Há pelo menos três semanas, diversas entidades tentavam junto à Câmara a retirada do PL da votação. O setor de Saúde do Idec chegou a apresentar uma carta na segunda (22), destacando que o tema não tinha caráter de urgência diante da pandemia do novo coronavírus, que já matou mais de 50 mil pessoas no Brasil. 

Mesmo assim, a votação entrou em pauta e agora representa “a vitória do discurso de que é preciso aliviar para os motoristas, porque eles são muito penalizados por um suposto ‘excesso de fiscalização’, quando na realidade não é. Quem vive nas cidades e, principalmente, se desloca a pé, de transporte público e de bicicleta, sabe que não é essa a realidade. Sabe que o que a gente tem é um universo de muita impunidade”, observa Ana Carolina. 

Apagão na fiscalização

A especialista adverte para um “apagão na fiscalização” e uma “falta de apoio na política de segurança de trânsito”, como a retirada de radares e lombadas eletrônicas em avenidas e rodovias. “E isso tem uma consequência desastrosa no nosso sistema de saúde e no sistema previdenciário”, afirma. 

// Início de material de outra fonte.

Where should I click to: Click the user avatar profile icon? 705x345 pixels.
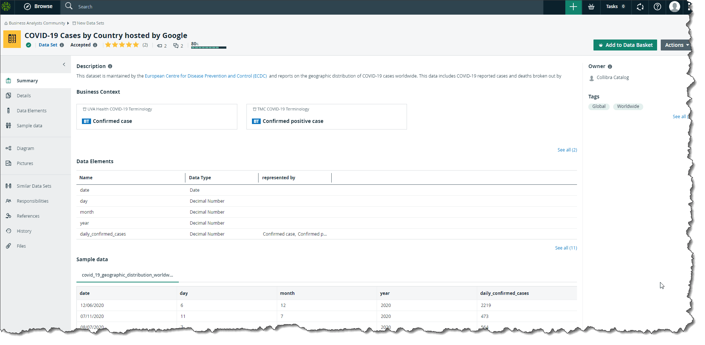click(x=675, y=7)
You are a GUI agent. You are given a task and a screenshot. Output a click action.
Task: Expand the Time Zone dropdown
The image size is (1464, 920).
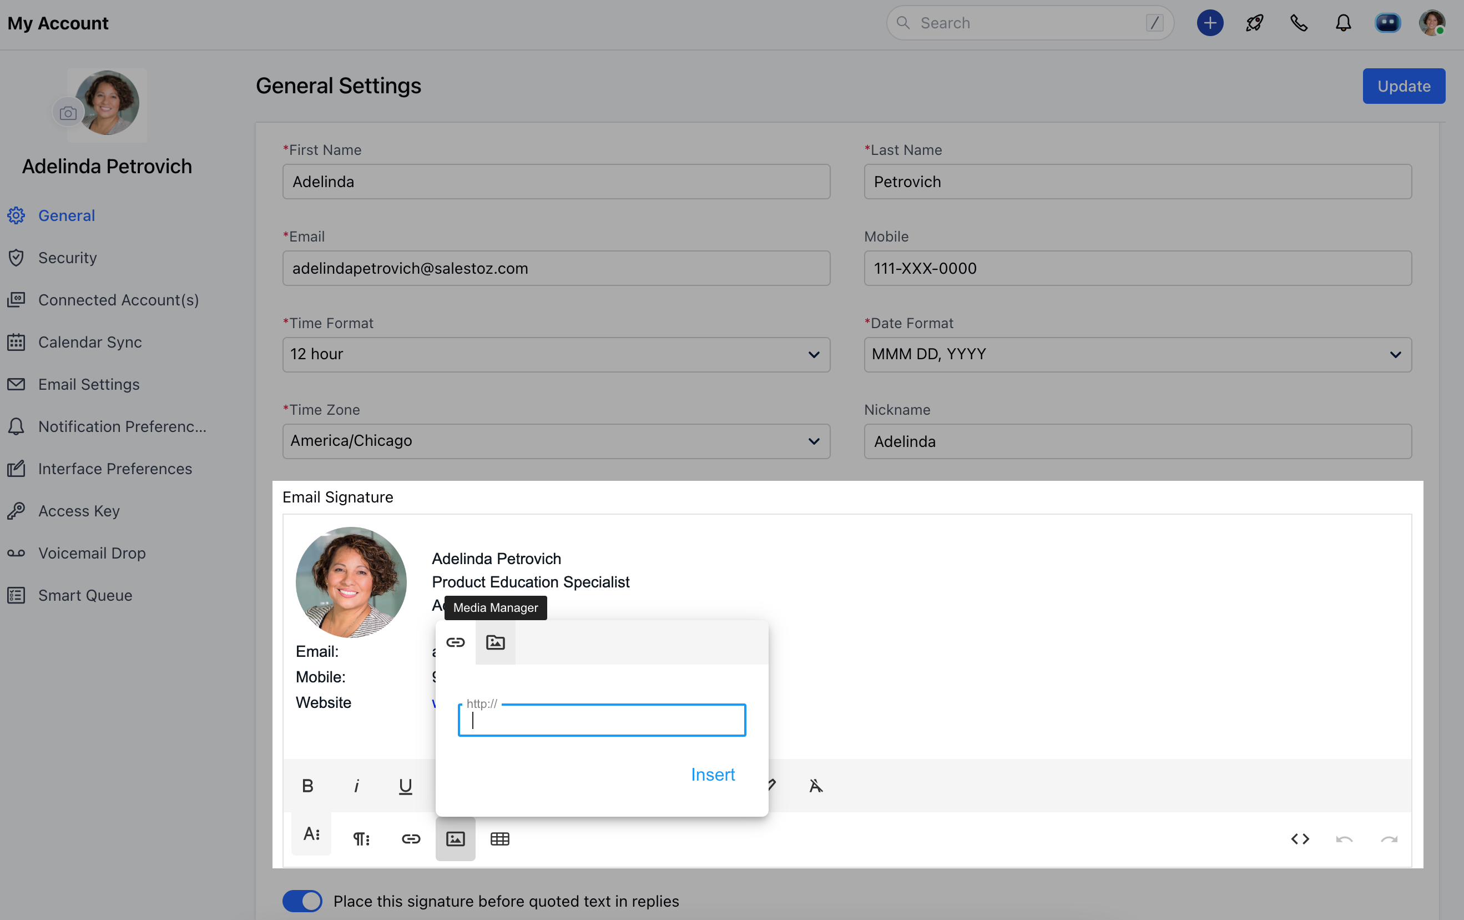[556, 441]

O Idec calcula, por exemplo, a partir de dados da Companhia de Engenharia de Tráfego (CET), de São Paulo, que, para cada multa aplicada, a CET perde outras 10 pela falta de capacidade de fiscalização em toda a cidade de São Paulo. Reportagem da RBA mostra ainda que, ao contrário do Brasil, os países considerados exemplares em segurança viária adotam sistemas cada vez mais rígidos de pontos no documento de habilitação. Na Itália, ultrapassar a pontuação permitida – de 20 pontos – leva à cassação do direito de dirigir. 

Na prática, a diretora do Cidadeapé nota que o governo Bolsonaro faz uma aposta no “populismo” e no chamado “ultraliberalismo selvagem”. Uma proposta de tráfego sem leis, sem fiscalização, no cada um por si. “Só que o problema disso tudo é que custo coletivo e social é muito alto”, alerta. 

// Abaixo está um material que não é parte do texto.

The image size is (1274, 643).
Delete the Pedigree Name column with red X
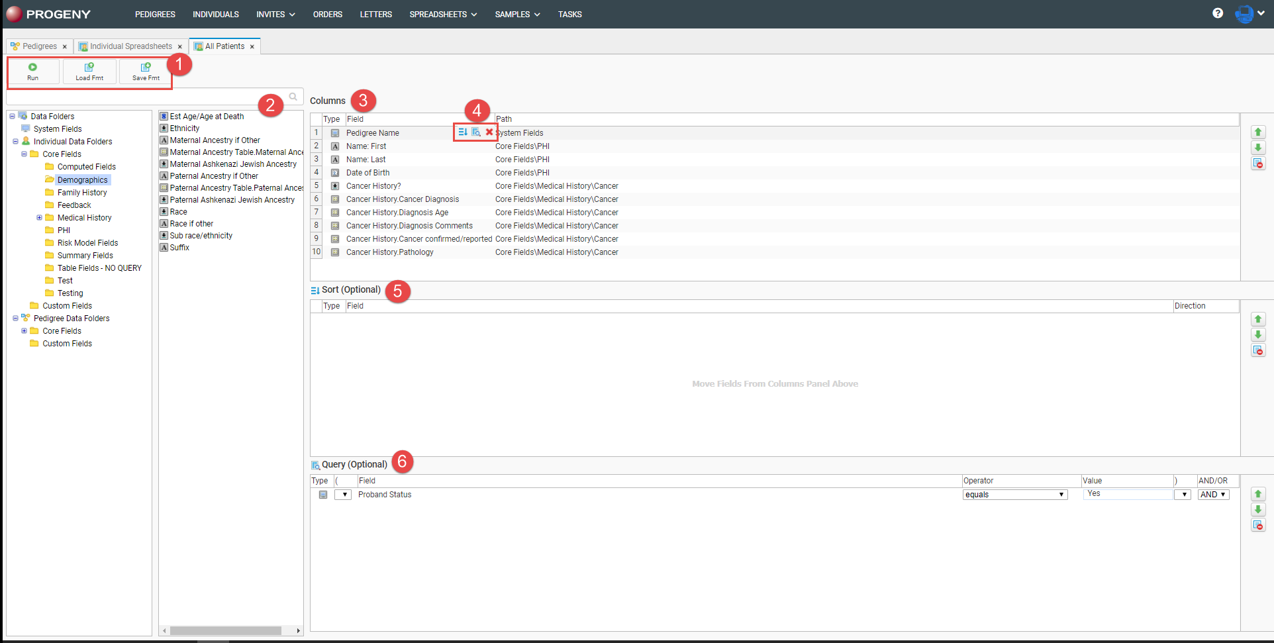pyautogui.click(x=489, y=132)
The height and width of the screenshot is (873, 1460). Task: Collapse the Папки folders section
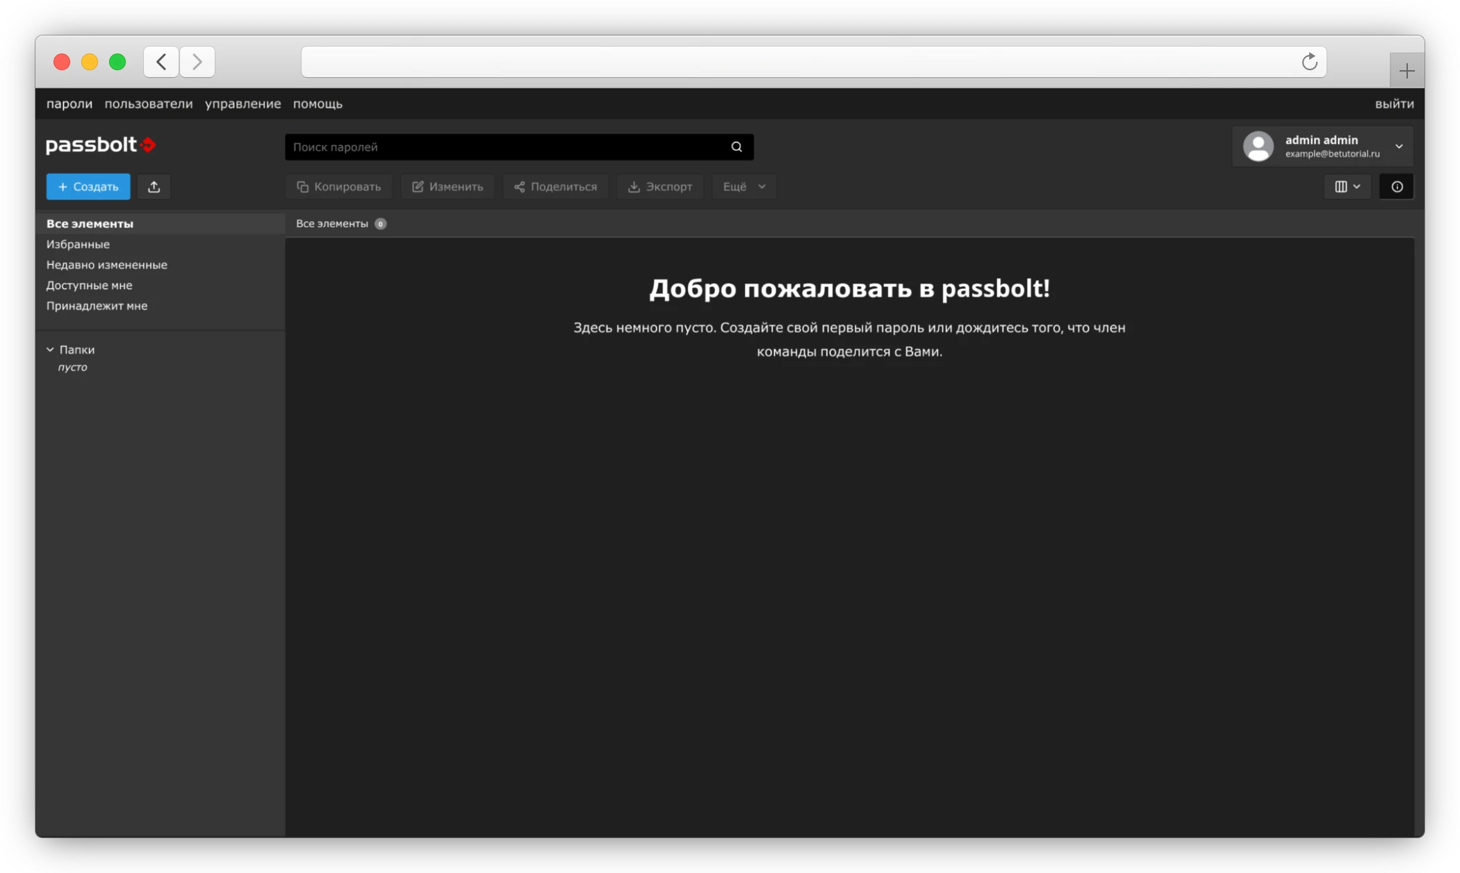[51, 350]
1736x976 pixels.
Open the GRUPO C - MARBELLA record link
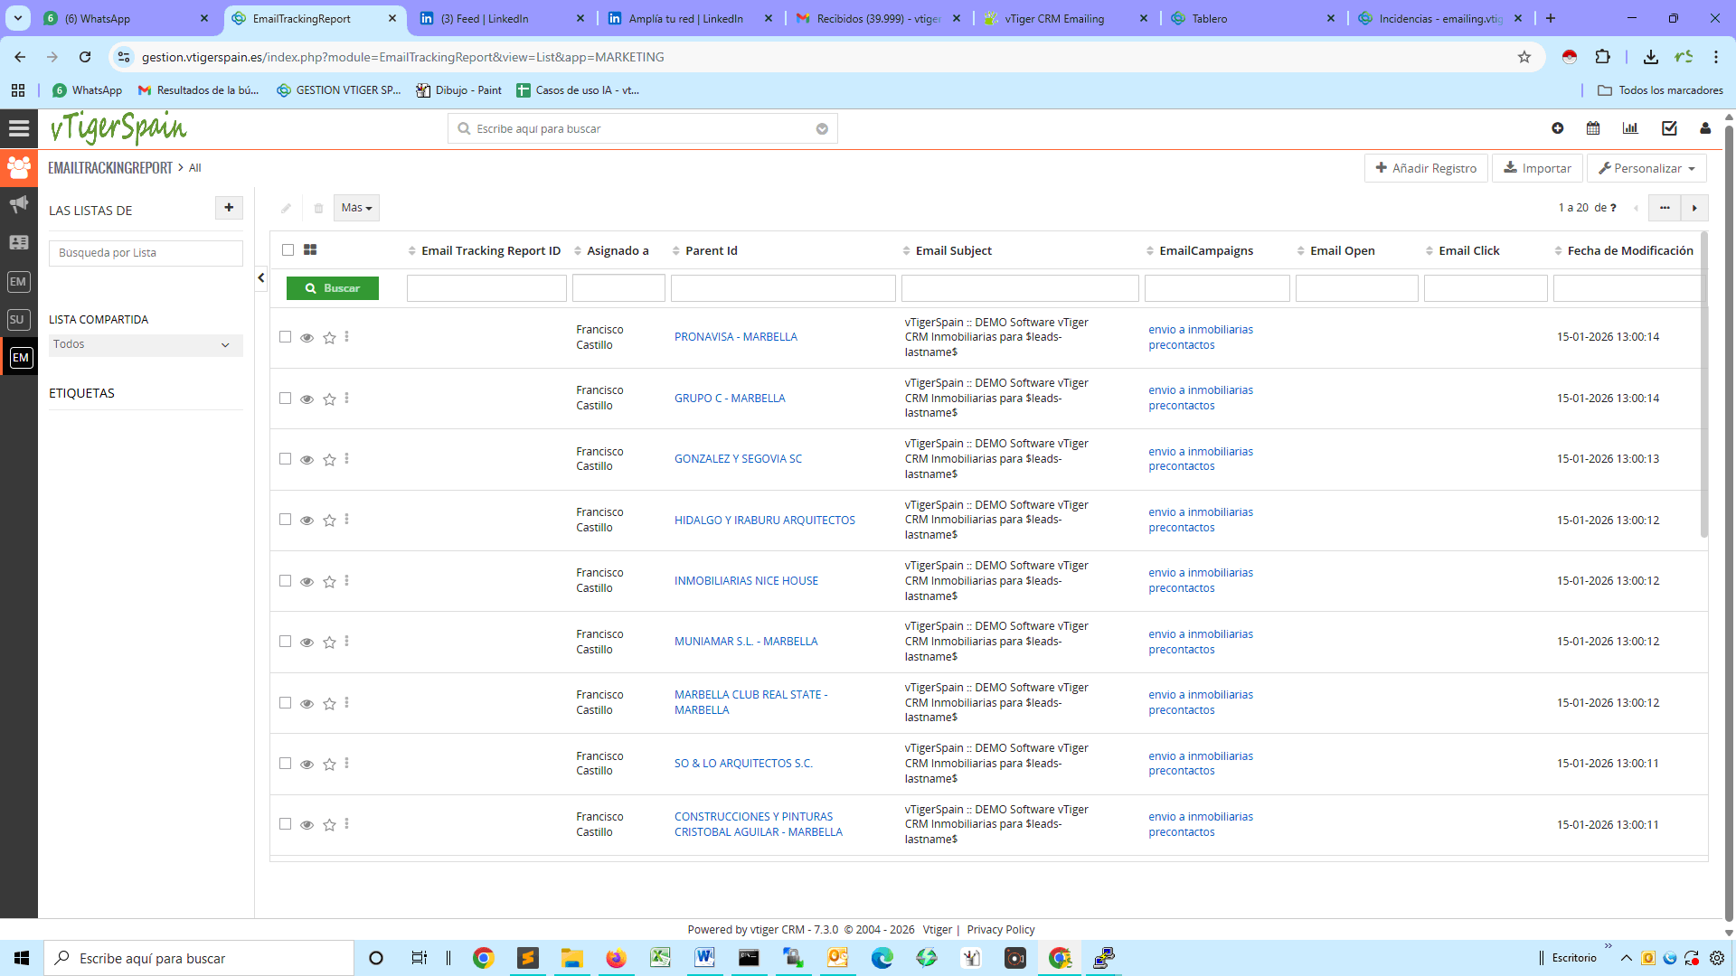point(730,398)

Calabria ressalta que esse é também um pensamento “elitista”, das mesmas pessoas “que tendem a querer uma criminalização de crimes pequenos, de pessoas que furtam e falam que ‘a polícia tem que dar porrada’. Mas no trânsito não, no trânsito eles querem menos fiscalização, que a polícia não multe, que não tenha radar. É uma classe que quer fiscalizar o outro, mas não a si mesma”, comenta o pesquisador.

Proposta com soluções 

A tramitação do PL 3.267 também teria deixado secretários de Transporte e outras entidades do campo da mobilidade urbana e da segurança no trânsito, em alerta. A expectativa dos especialistas é que o Senado atue para melhorar o texto e, principalmente, tire a proposta de pauta, diante da atual crise sanitária e econômica.

“Isso tem que ser debatido em audiência pública, tem que ser melhor explicado, temos que levar esses dados e expor a gravidade desses problemas. E tudo isso só depois quando puder fazer reunião presencial”, defende Calabria. 

Na avaliação das entidades, mudanças no código de trânsito deveriam ocorrer para impedir brechas contra a impunidade. Além de marcar um novo planejamento viário em que a maioria formada por pedestres, usuários de transporte coletivo e ciclistas fossem considerados.